- _Work instructions_: Copy out the lines below word for word.
──────────────────────────────
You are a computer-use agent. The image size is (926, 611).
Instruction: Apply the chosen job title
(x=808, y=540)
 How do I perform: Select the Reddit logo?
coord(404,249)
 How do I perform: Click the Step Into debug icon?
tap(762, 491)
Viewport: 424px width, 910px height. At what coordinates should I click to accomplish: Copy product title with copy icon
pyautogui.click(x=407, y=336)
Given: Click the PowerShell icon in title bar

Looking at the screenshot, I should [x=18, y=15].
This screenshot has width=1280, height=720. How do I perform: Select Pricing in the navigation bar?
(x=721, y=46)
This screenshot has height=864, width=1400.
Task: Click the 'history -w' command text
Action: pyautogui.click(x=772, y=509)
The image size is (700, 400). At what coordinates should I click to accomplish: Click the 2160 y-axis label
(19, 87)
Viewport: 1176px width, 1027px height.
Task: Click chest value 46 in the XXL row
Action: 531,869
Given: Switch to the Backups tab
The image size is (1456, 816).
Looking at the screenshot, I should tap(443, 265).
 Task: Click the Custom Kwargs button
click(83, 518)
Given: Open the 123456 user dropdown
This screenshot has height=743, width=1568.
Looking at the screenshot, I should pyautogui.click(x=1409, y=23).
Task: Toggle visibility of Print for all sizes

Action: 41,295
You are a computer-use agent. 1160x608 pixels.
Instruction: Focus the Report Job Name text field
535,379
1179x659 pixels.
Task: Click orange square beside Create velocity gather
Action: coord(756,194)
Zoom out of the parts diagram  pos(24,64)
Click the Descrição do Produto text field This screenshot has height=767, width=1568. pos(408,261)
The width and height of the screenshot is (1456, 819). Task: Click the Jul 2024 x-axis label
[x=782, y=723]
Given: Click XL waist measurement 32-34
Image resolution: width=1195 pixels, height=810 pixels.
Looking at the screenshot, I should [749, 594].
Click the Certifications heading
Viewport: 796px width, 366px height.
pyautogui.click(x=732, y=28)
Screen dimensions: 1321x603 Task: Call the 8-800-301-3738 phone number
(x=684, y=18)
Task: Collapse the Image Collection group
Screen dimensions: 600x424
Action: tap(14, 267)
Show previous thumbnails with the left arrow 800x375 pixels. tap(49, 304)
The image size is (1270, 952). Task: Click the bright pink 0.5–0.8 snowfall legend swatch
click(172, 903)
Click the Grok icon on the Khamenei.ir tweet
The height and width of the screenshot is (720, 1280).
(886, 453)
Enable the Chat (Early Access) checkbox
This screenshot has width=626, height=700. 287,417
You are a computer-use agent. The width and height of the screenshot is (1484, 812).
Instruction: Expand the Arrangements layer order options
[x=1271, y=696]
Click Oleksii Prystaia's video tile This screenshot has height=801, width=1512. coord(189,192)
──────────────────────────────
- _Solution for this problem_:
You are a computer-use agent. The image size is (926, 611).
Instruction: Apply the chosen job title
(x=808, y=540)
 How do I perform: Select the Reddit logo?
coord(404,249)
 How do I perform: Click the Step Into debug icon?
tap(762, 491)
Viewport: 424px width, 910px height. At what coordinates should I click to accomplish: Copy product title with copy icon
pyautogui.click(x=407, y=336)
Given: Click the PowerShell icon in title bar

Looking at the screenshot, I should [x=18, y=15].
This screenshot has width=1280, height=720. How do I perform: Select Pricing in the navigation bar?
(x=721, y=46)
This screenshot has height=864, width=1400.
Task: Click the 'history -w' command text
Action: pyautogui.click(x=772, y=509)
The image size is (700, 400). At what coordinates should I click to accomplish: Click the 2160 y-axis label
(19, 87)
Viewport: 1176px width, 1027px height.
Task: Click chest value 46 in the XXL row
Action: 531,869
Given: Switch to the Backups tab
The image size is (1456, 816).
Looking at the screenshot, I should tap(443, 265).
 Task: Click the Custom Kwargs button
click(83, 518)
Given: Open the 123456 user dropdown
This screenshot has height=743, width=1568.
Looking at the screenshot, I should pyautogui.click(x=1409, y=23).
Task: Toggle visibility of Print for all sizes

Action: 41,295
You are a computer-use agent. 1160x608 pixels.
Instruction: Focus the Report Job Name text field
535,379
1179x659 pixels.
Task: Click orange square beside Create velocity gather
Action: coord(756,194)
Zoom out of the parts diagram  pos(24,64)
Click the Descrição do Produto text field This screenshot has height=767, width=1568. pos(408,261)
The width and height of the screenshot is (1456, 819). Task: Click the Jul 2024 x-axis label
[x=782, y=723]
Given: Click XL waist measurement 32-34
Image resolution: width=1195 pixels, height=810 pixels.
Looking at the screenshot, I should [749, 594].
Click the Certifications heading
Viewport: 796px width, 366px height.
pyautogui.click(x=732, y=28)
Screen dimensions: 1321x603 Task: Call the 8-800-301-3738 phone number
(x=684, y=18)
Task: Collapse the Image Collection group
Screen dimensions: 600x424
Action: tap(14, 267)
Show previous thumbnails with the left arrow 800x375 pixels. tap(49, 304)
The image size is (1270, 952). Task: Click the bright pink 0.5–0.8 snowfall legend swatch
click(172, 903)
Click the Grok icon on the Khamenei.ir tweet
The height and width of the screenshot is (720, 1280).
(886, 453)
Enable the Chat (Early Access) checkbox
This screenshot has width=626, height=700. 287,417
You are a computer-use agent. The width and height of the screenshot is (1484, 812).
Instruction: Expand the Arrangements layer order options
[x=1271, y=696]
Click Oleksii Prystaia's video tile This screenshot has height=801, width=1512. coord(189,192)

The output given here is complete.